For optimal green dinner experience, you want raw things along with the cooked. Here's the salad: butter lettuce and icicle radishes.

Execution:

- Ravioli is obvious.

- Bring some pulverized sea salt to the table. Dip radish chunks in the oil from your ravioli, then in the salt. Eat them.

- Drink lots of frigid white wine. Ours was 2006 Cartlidge & Browne Sauvignon Blanc. It's organic, which was what prompted us to buy it in the first place. That was a good idea. If you ever see this stuff, and have any interest in dry white wine whatsoever, you should buy a case.

- Go to bed.

22 June 2007

Quesadilla action


There are always the quesadillas when you have zero ideas about what to do for food and eating. I find them best when stuffed with as much stuff as you can possibly fit.

Very thick quesadillas.

tortillas
black beans
rice
cheese
green onion/other onion
jalapeño/other pepper
any spices such as cumin or chili powder
salsa/various desired garnish

Black beans:

Get some, soak them overnight, and boil them until tender.

Rice:

Put it in the rice cooker/in a covered pot with double the amount of water and cook until done.
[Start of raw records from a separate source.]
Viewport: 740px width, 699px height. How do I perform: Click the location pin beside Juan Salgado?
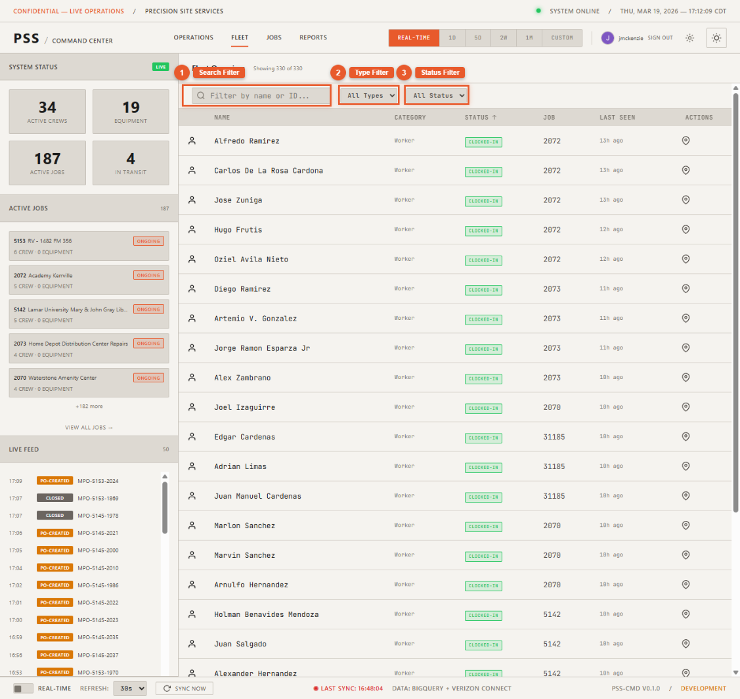click(686, 645)
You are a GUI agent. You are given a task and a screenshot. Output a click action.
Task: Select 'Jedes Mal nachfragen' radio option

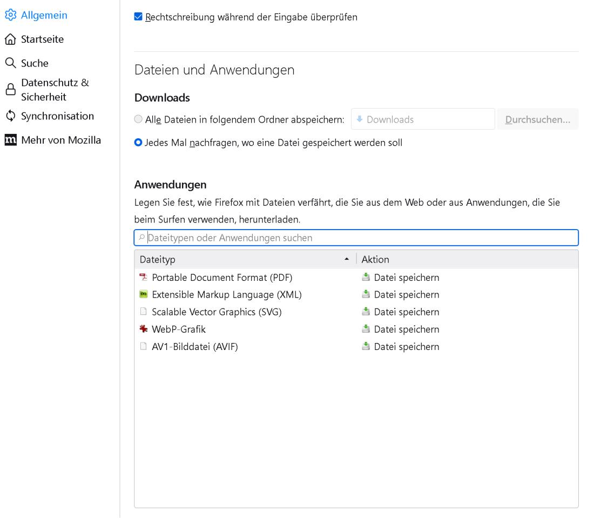click(139, 143)
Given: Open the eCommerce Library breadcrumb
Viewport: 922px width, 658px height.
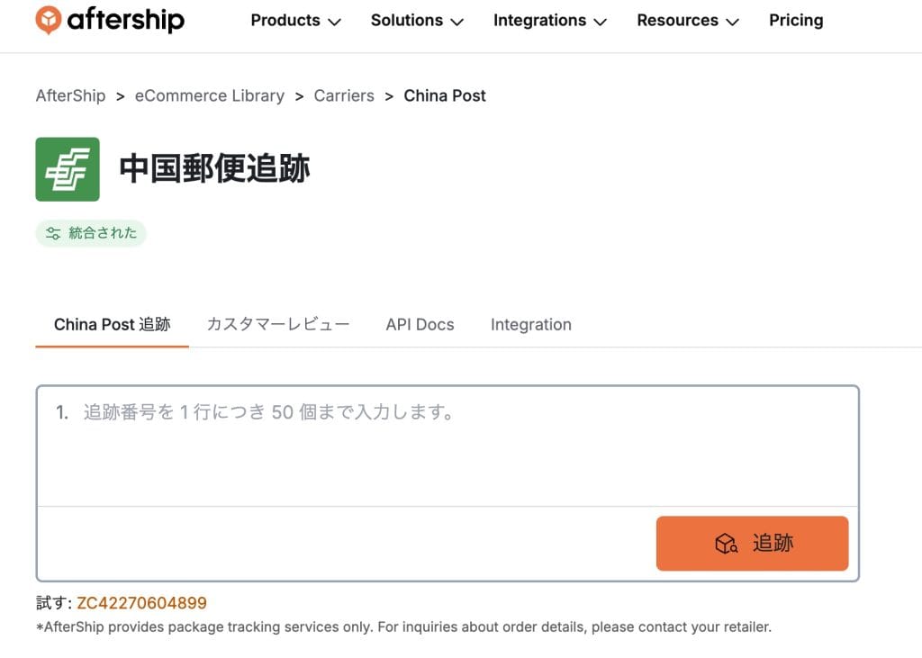Looking at the screenshot, I should coord(209,96).
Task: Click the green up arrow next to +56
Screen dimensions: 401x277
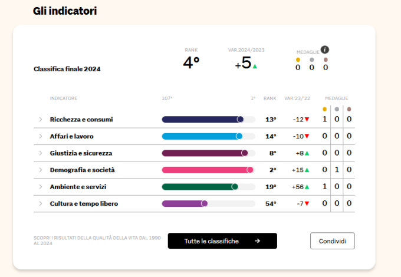Action: click(x=307, y=187)
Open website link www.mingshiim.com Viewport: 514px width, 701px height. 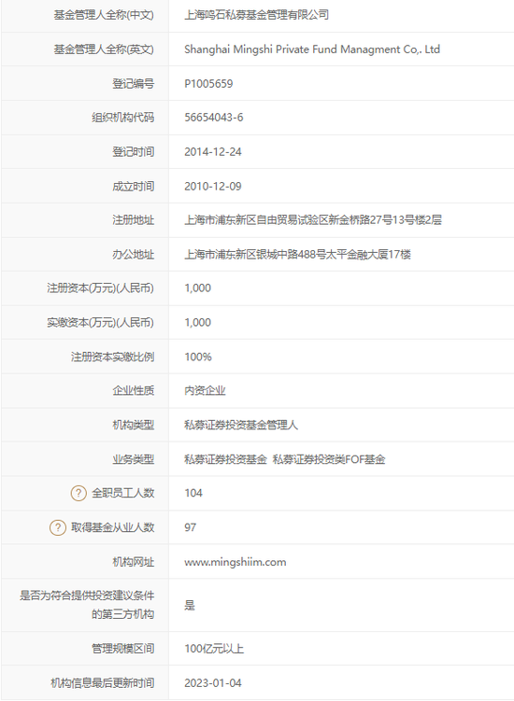[x=236, y=562]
When the black beans and rice are done, make quesadillas. Get out a tortilla and layer it with a little cheese, a little rice, a little spoonful of beans, a few slices of jalapeño, a handful of green onion, some spices, and a second little layer of cheese. This amount of stuff should fill a quesadilla to the point of bursting.

You can also add anything else you can think of. Bell peppers of various colors are good. The cheese can be any kind that sounds appealing; we mostly use cheddar, but white cheeses in the monterey jack/queso fresco/even mozzarella area are better. For spices, I mostly just add a tiny bit of cumin. This time I didn't add anything. There's already a jalapeño in there!

I like to layer only half of each tortilla and fold it over, such that I can pick up the whole thing and shovel it into my mouth as swiftly as possible, but a whole flat tortilla covered by another clearly also works.

Heat a frying pan, add quesadilla(s), and cook until the underside is crisp and golden. Flip and cook the other side. This side will take less time since it's already been warmed. You can also put a lid on the pan, which is a good idea considering the fullness of the tortillas. You want them hot through as well as goldenified.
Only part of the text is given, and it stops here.